- [Supplied material]:
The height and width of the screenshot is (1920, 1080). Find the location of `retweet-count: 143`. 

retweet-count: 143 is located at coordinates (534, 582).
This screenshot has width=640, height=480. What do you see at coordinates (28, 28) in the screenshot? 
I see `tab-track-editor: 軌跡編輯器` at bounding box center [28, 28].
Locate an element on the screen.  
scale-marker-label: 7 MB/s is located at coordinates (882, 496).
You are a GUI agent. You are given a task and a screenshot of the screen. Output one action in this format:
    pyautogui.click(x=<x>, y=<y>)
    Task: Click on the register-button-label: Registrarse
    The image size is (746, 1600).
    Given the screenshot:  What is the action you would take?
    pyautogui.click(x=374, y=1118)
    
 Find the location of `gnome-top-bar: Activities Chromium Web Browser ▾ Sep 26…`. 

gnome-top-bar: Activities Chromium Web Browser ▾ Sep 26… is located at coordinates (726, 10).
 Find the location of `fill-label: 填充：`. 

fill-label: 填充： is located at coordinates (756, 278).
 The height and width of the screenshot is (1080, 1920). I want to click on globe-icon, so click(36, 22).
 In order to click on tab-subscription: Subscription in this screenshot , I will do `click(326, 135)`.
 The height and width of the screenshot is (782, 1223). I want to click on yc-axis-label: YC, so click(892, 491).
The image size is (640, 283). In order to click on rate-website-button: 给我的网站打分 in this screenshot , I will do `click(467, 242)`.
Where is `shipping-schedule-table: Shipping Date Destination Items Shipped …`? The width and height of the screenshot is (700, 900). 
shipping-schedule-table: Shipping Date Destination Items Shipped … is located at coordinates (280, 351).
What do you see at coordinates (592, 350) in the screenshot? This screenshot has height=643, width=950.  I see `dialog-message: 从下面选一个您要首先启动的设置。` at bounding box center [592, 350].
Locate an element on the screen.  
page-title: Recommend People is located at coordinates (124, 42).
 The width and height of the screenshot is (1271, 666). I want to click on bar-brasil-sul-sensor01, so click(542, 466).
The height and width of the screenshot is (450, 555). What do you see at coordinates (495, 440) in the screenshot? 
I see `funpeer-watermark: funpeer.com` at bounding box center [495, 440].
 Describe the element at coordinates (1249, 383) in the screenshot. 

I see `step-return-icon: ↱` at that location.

- [Your goal]: Extract verbatim the lines of the material starting with the line containing "In order to click on tab-subscription: Subscription" and continuing through the line containing "The image size is (640, 283).", including both.

- [Output for this task]:
 In order to click on tab-subscription: Subscription in this screenshot , I will do `click(326, 135)`.
 The height and width of the screenshot is (782, 1223). I want to click on yc-axis-label: YC, so click(892, 491).
The image size is (640, 283). In order to click on rate-website-button: 给我的网站打分 in this screenshot , I will do `click(467, 242)`.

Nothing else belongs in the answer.